[
Lists Home |
Date Index |
Thread Index
]
- From: Len Bullard <cbullard@hiwaay.net>
- To: Matthew Gertner <matthew@praxis.cz>
- Date: Mon, 01 Nov 1999 20:26:15 -0600
Matthew Gertner wrote:
>
> I have written a short "XML Rant"
Enjoyable. It is good to see some reasonable passion from a
reasonable mind. Here is some rant for the rant.
o "the 1980s, Charles Goldfarb invented SGML". Ok for a
rant, but ISO created SGML. If any man can be said to
have lead that work, it is Dr. Charles Goldfarb at IBM Almaden.
He was a member of the IBM team (Goldfarb, Mosher, Lorie) that designed,
GML.
To the idea of GenCodes, GML added among other things,
type-defined namespaces for markup. GML and research were combined to
propose and ratify ISO 8879. Invention like that is a community
process.
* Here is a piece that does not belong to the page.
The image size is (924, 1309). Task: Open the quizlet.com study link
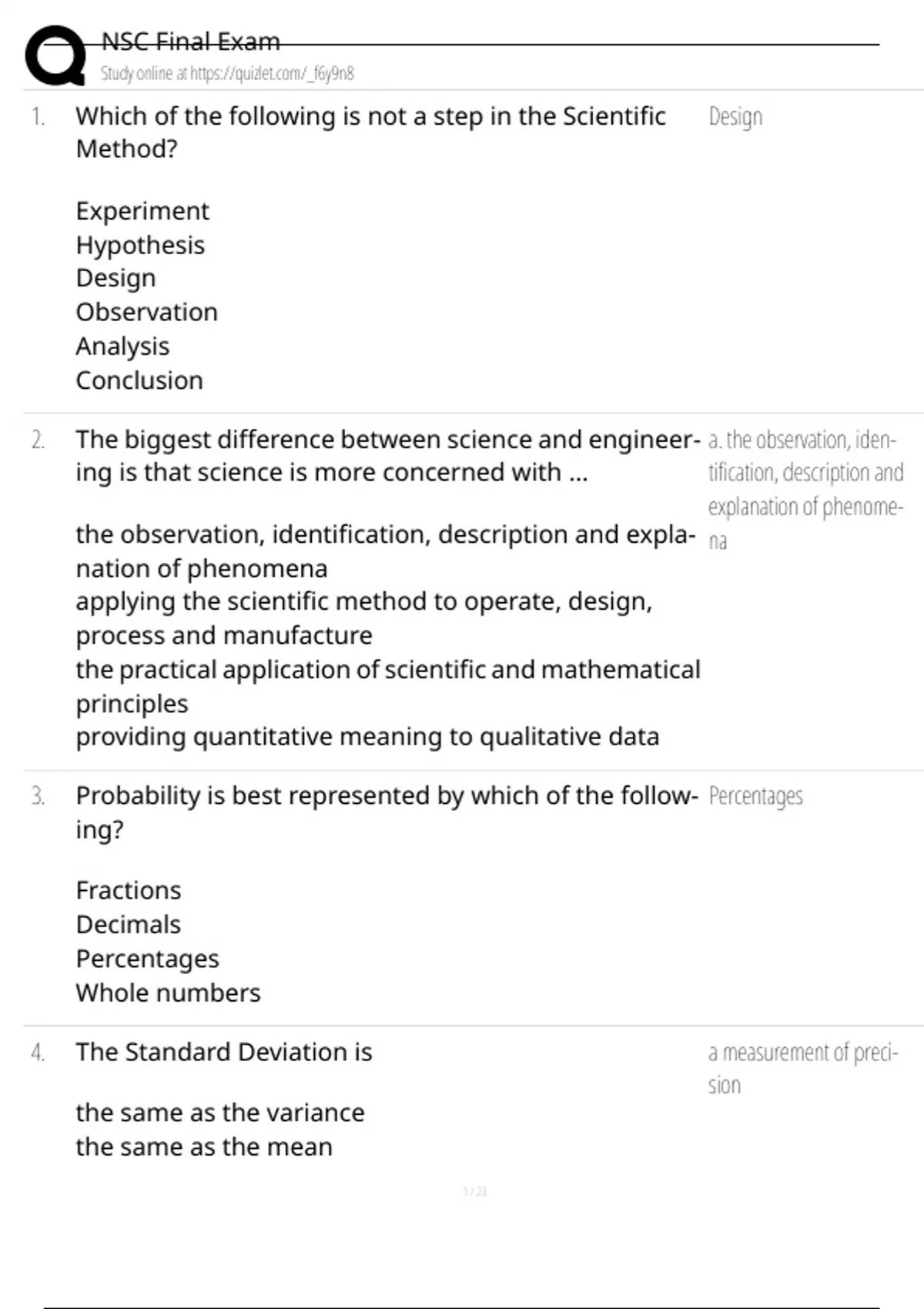226,74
Dr. Goldfarb leads that community.
In the late 1960s, publishers needed a means to
exchange working files. A solution proposed at that time,
GenCodes, was supported. The limited power of sharing
the same single namespace (the Gencodes) did not evolve.
The reasons are not complex and are the same as HTML:
the namespace represents a local application context.
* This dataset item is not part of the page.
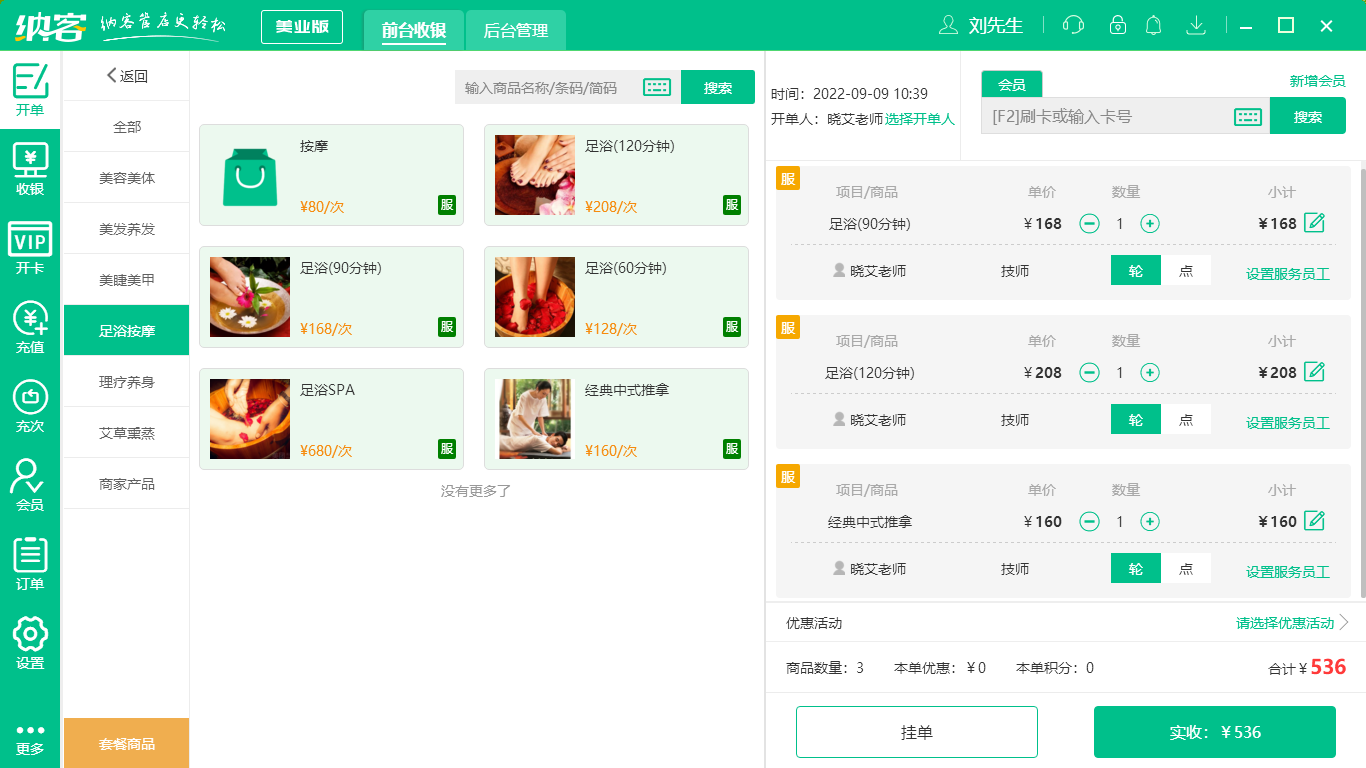This screenshot has height=768, width=1366.
Task: Switch 足浴(90分钟) technician mode to 点
Action: click(x=1187, y=270)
When shared for all types, it limits the expressiveness
needed to document multi-context real time events.
o "..thousands loved it." Conceded. SGML was an expensive
system deployed on then mostly mainframe and mini environments.
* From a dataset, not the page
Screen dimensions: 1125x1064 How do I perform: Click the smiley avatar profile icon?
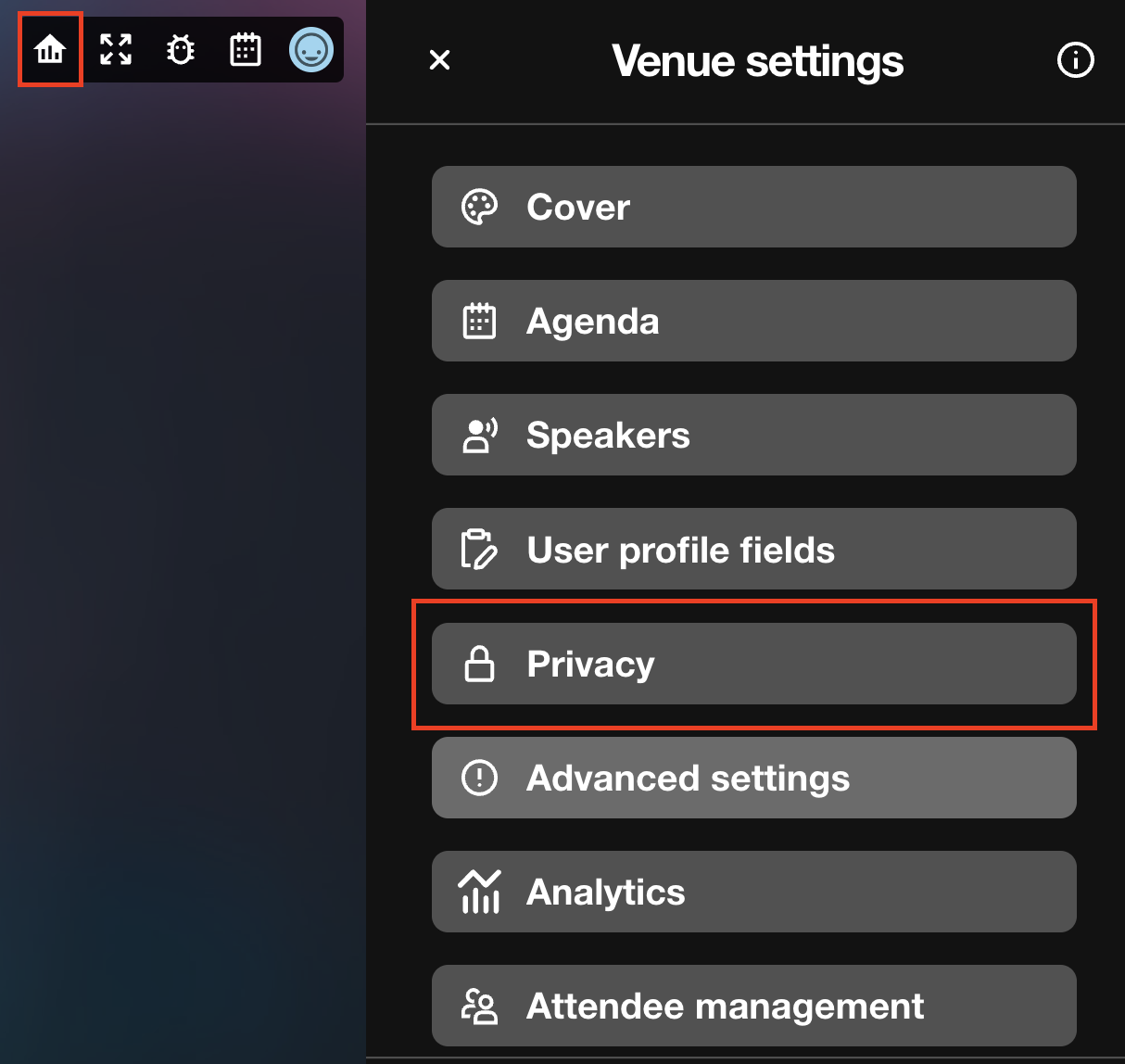coord(310,49)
Who had it? Aerospace tech writers, some artists, and lawyers.
Why? They had a use for it and the costs were justified
relative to the cost of the lifecycle of the information
in its topical context. Manuals. Expensive ones.
SGML lends itself to interpreted means and interpreted
means are inefficient. That is relative to resources.
As soon as SGML was moved to PC-based systems,
it became cost-effective. There are and were examples of
SGML-based systems working well for hypertext client
applications in those environments. Except for
lowlyIADS, mostly expensive ones. Systems like
IADS proved SGML, if deFanged a bit, could be
deployed cheaply. Free even.
IADS did not use a DTD. It used a stylesheet (circa 1990).
It had a DTD, and the tags within it were modifiable and
extensible via the stylesheet processor. Its tags (file, frame,
hyperlink)
were the equivalent of the ThenMalignedAndDespised PROCESSING
INSTRUCTIONS
but they looked like tags, so DTDs written for the system
incorporated them and went on about their business. Framing worked.
In 1989:
1. Software was expensive
2. Hardware was expensive
3. The dominant application of SGML (1000dpi print) was hard.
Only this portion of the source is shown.